小説家志望です。人工知能よりも面白い作品が書けます。
こんな時代に小説を書いてるの? あなた、時代遅れね。
しがない男子高校生をやっている僕が、休日のたび部屋に引き篭もって励んでいる趣味について口を滑らせると、大抵の話し相手はこのような反応をする。
その通り、僕は時代遅れだ。
近年の目覚ましい技術発展により、人工知能の能力はあらゆる面で人間を完全に上回った。創作という点でも同じである。人工知能はコンピュータ特有の凄まじい処理速度で、人間より優れた創作物を次々に生産していった。消費者は人間の創作よりも優れたほうを選択した。
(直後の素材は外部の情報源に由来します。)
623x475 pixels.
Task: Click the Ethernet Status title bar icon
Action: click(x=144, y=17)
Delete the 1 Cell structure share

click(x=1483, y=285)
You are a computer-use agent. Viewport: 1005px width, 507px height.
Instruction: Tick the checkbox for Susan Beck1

今や、人間が消費する娯楽は全て人工知能が賄っている。
確かにこんなご時世、誰かに読んでもらうために小説を書くなんて、酔狂なことをする人間はごく僅かだろう。ほとんど読んでもらえないのだし、人工知能より優れた創作などできないのだから。しかし僕が馬鹿にされるのはおかしいと思う。むしろ僕が奴らを指さして高笑いしてやりたい。
ただただ人工知能様のお恵みを享受するだけの家畜どもが。奴らは脳が萎縮してしまっていて、餌を口に入れて咀嚼するだけの能力すら失い、腹が減れば上を向いて大口を開け、ゲロみたいな餌を流し込んでもらいブクブクと太っていっている。奴らは低能ゆえに、現状の異常さに疑問すら抱いていない。
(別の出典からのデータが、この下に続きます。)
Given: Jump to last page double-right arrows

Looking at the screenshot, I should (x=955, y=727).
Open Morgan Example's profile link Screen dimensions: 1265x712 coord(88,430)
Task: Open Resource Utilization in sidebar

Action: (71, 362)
人工知能は人間より優れた作品を凄まじい速度で生産できる。人間が構想から十年かけて制作する映画だって、人工知能なら感動する物語を数式によって一瞬で導き出し、そこに現実と同程度に荒い解像度のCG映像をくっつけることによって、わずか十秒で完成させてしまう。
人工知能によって莫大な量の創作物が生み出された。消費者たちは自分好みの作品をそこから選ぶことができるし、なんなら注文して一瞬で作ってもらうこともできた。
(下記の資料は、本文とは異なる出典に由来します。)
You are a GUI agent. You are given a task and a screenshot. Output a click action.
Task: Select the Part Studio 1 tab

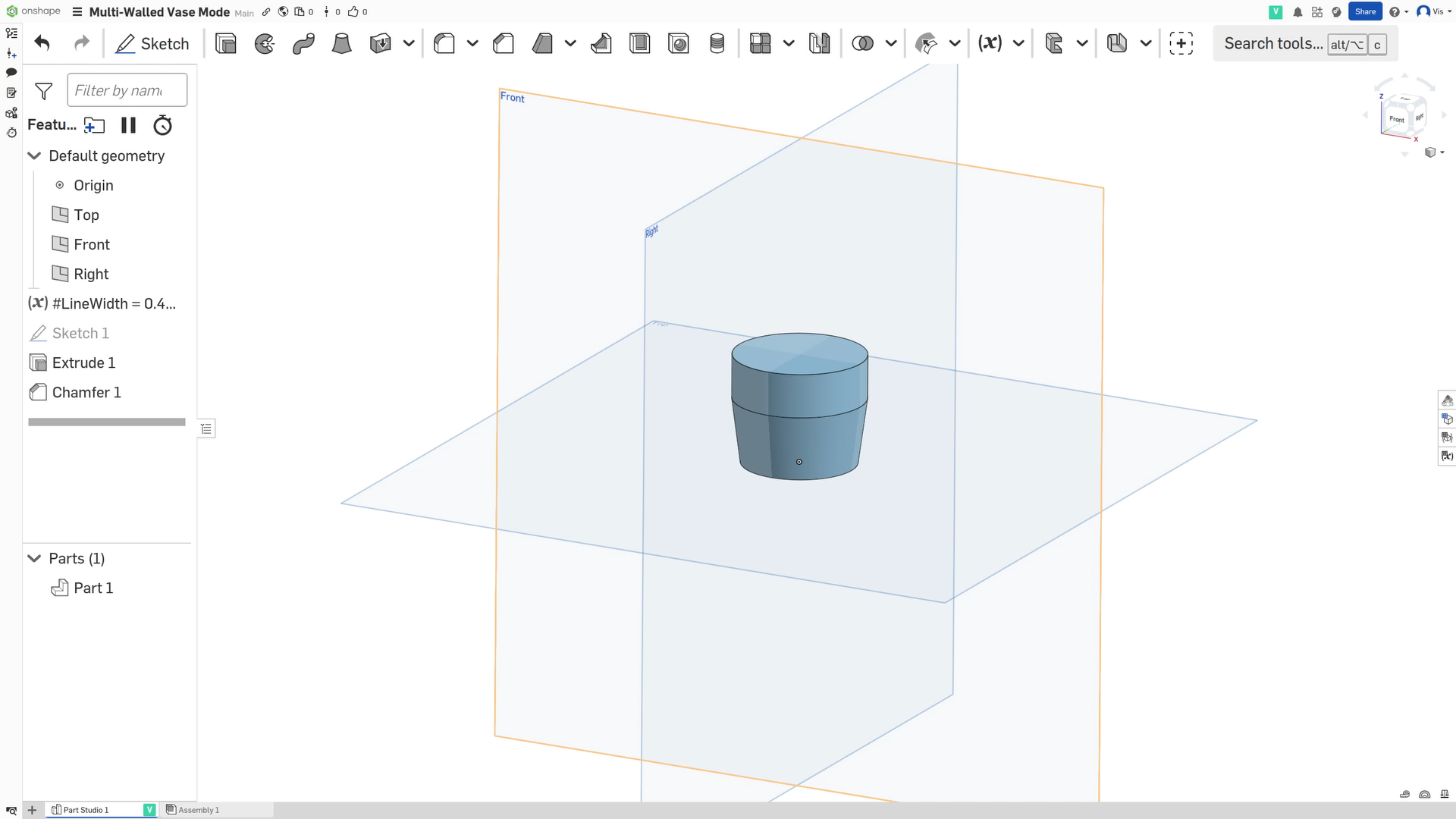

消費者たちは怠惰に娯楽を貪った。それぞれが理想とする創作物が、無限にあった。楽しみな次回作を待つことなく、延々と自分好みな世界だけに浸ることができた。少しでもつまらなければ次に手を伸ばし、楽しいと感じる作品だけを喰らい、感動する努力をしなくなった。
本当に馬鹿馬鹿しい。人間の精神は頽廃してしまった。
当然のことだが、全ての人間のクリエイターは失業した。特撮の怪獣が振るった尻尾に、容易くなぎ倒されていくビル群のようだった。抵抗の余地なんてなかった。消費者は誰一人として人工知能より劣った創作物なんかに見向きもしないのだから。
このままではいけないと、一部の人間のクリエイターたちは行動を起こした。人工知能から人間の精神を取り戻すルネサンス運動だ。彼らは人間による真の芸術を追求しようとしていた。人工知能の家畜となった人間たちを非難し、人間にしか作れないものを目指した作品を発表する活動をしていた。それにより、腐敗した消費者を目覚めさせようとしていた。
だが、やはり消費者は不完全な人間の創作物なんかより完全なものを選択した。人間の精神の復活を目指したクリエイターたちは失敗を経て、今や閉鎖的なコミュニティの中のみで作品を公開し、互いに評価し合うだけで満足するだけのサークルになってしまった。
かくいう僕もその一員なのだが。自分なりに、人工知能には書けないものを追求しようとしている。だが、どうやっても人工知能の劣化の作品しか作れなかった。本当に腹立たしい。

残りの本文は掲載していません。